The ARC Prize Foundation is a nonprofit organization dedicated to open scientific progress through enduring AI benchmarks.
We make tools that provide empirical data about intelligence capabilities which guide critical industry decisions about research, safety, and policy.
ARC Prize benchmarks are designed to measure AI progress, not to serve as a litmus test for AGI. ARC Prize tasks are not economically useful to target, instead they are a measure of AI capability. Our goal is to provide an objective assessment of model capabilities rather than influence model training through repeated, iterative testing.
We do this in three ways:
Providing open source datasets (ARC-AGI-1 and ARC-AGI-2) and software for benchmarking model capabilties.

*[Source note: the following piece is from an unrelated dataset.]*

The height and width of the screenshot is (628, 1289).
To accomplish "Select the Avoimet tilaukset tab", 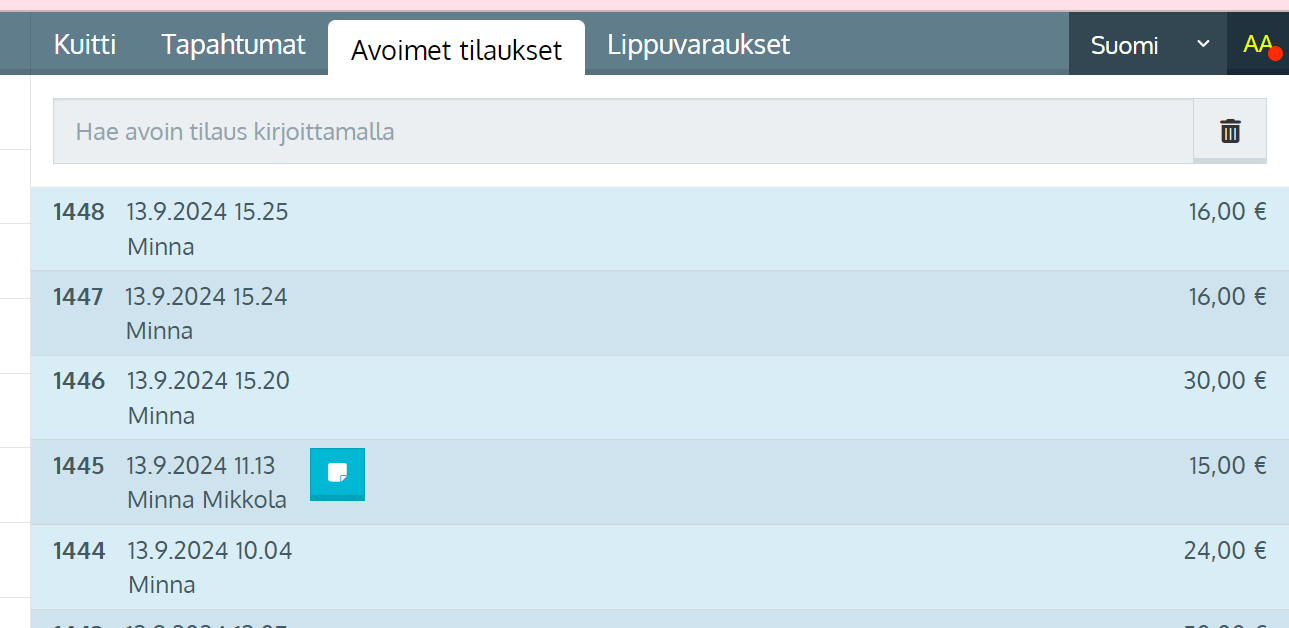I will [456, 49].
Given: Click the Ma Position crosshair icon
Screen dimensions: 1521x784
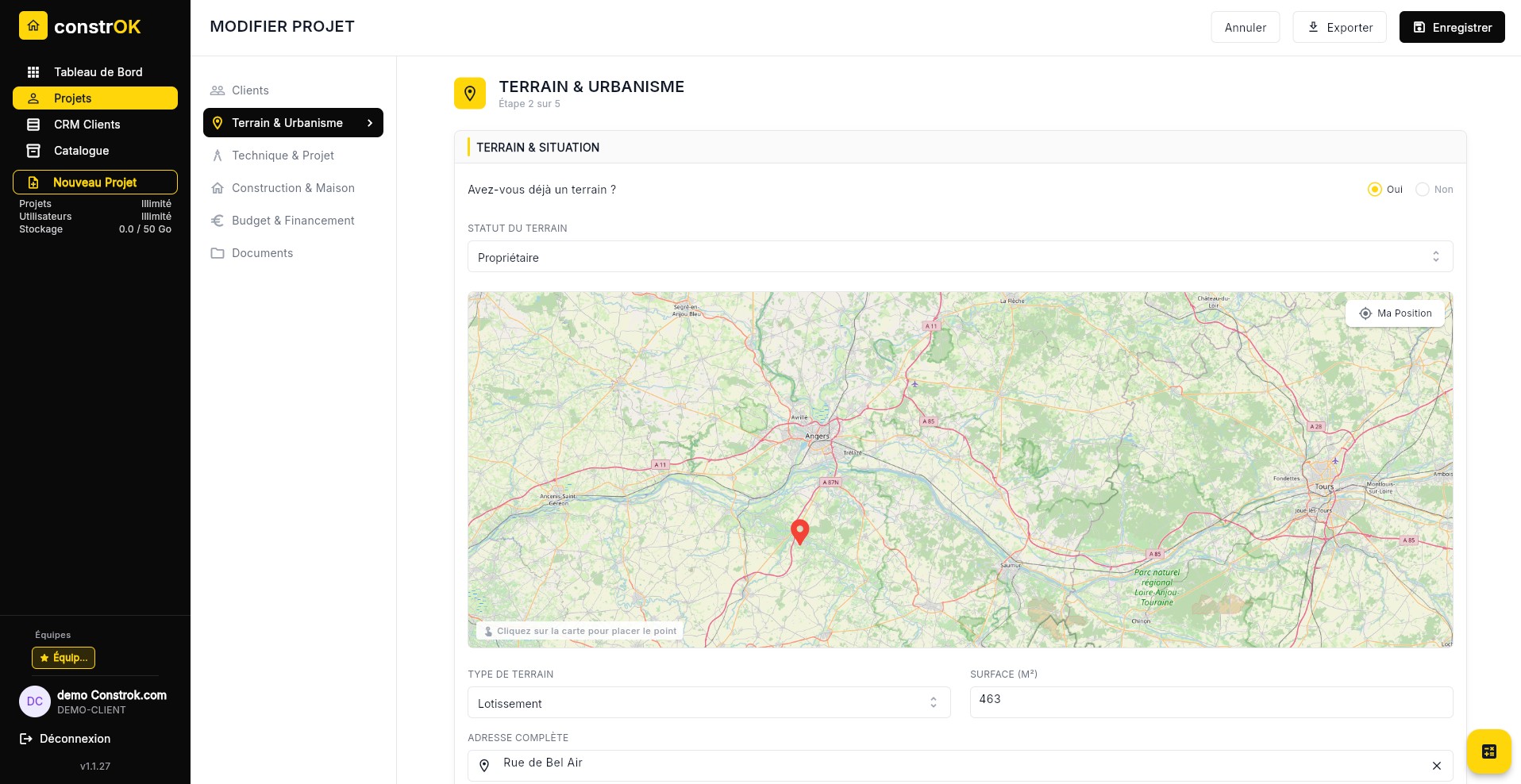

Keeping an up-to-date leaderboard of state-of-the-art model performance on the ARC-AGI "Semi-Private" Evaluation dataset. This leaderboard has no limitations on internet access or compute, and is intended to test selected state-of-the-art models and clearbespoke solutions.
Hosting an annual competition on an additional "Private" Evaluation dataset of ARC-AGI tasks for open-source models without bounded compute and no internet access.
ARC Prize accepts general-support donations from individuals, foundations, and AI labs. Donations, cash or in-kind (e.g., API/compute credits), have no influence over what we test, how we test, or when we publish. We do not withhold, edit, or delay testing results at any donor’s request, and we publish results on a standard cadence after evaluations are complete or the model is publicly released (see “Publication Timing” below). Our nonprofit mission and neutrality remain unchanged. Results are reproducible via the ARC-AGI Benchmarking repository.
A core design principle of ARC-AGI as an intelligence benchmark is that the test taker must not know what the test will be. Fluid intelligence cannot be hard-coded. To rigorously evaluate whether a system is truly learning and adapting - rather than merely recalling known solutions - it is essential that the Semi-Private and Private Evaluation ARC-AGI datasets remain secure. These hidden sets enable authoritative measurement of generalization and are critical for validating state-of-the-art claims without risk of overfitting to the training distribution.
For this reason, we are extremely selective about which submissions we choose to verify.
There are 2 types of submissions ARC Prize will currently consider for verification:
We do not verify non-open-source, non-commercial systems.
All models we test appear on our leaderboard, and all models on the leaderboard have been tested by us on the Semi-Private Evaluation dataset. Only aggregate scores are shared publicly. Average cost per task is calculated and reported. Model providers are notified when possible.
In the interest of measuring frontier AI capabilites, we selectively test publicly available models on the Public Evaluation dataset. Full results including model outputs, evaluation durations, costs, and individual task scores are shared alongside the overall model score on HuggingFace.
Note: The ARC-AGI Private Evaluation dataset is reserved exclusively for use in the annual competition to prevent data leakage.
We collaborate with selected (at our discretion) open-source and commercial model providers to test released and unreleased models for the benefit of the community.
A model is considered unreleased if its weights are neither open nor available via a public API or service. We will only test unreleased models intended for public launch.
Our approach to testing unreleased models:
This approach ensures that ARC Prize remains an independent evaluator of frontier AI capabilities.
Many researchers and companies develop custom solutions to ARC-AGI. Examples include submissions from MIT/Cornell and Jeremy Berman. For those that will open source all parts of their solution - apart from API calls to third-party services (see constraints below) - we will consider verification for new, and plausible, high-score claims.
Bespoke Solution Rules
Submissions
The ARC Prize team will verify solutions and scores within 2 weeks of submission.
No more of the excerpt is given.